• [Exercise directions]:
Your reply should be the complete data, reproduced exactly.

(Beginning of Study material)

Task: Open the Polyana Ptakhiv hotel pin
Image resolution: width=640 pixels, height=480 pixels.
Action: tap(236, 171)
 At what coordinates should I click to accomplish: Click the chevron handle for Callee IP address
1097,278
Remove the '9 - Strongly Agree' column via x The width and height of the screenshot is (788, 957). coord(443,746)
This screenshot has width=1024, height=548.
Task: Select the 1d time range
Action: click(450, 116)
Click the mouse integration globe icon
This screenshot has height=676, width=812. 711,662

(End of Study material)

• [Solution below]:
Task: Open the Polyana Ptakhiv hotel pin
Image resolution: width=640 pixels, height=480 pixels.
Action: tap(236, 171)
 At what coordinates should I click to accomplish: Click the chevron handle for Callee IP address
1097,278
Remove the '9 - Strongly Agree' column via x The width and height of the screenshot is (788, 957). coord(443,746)
This screenshot has width=1024, height=548.
Task: Select the 1d time range
Action: click(450, 116)
Click the mouse integration globe icon
This screenshot has height=676, width=812. 711,662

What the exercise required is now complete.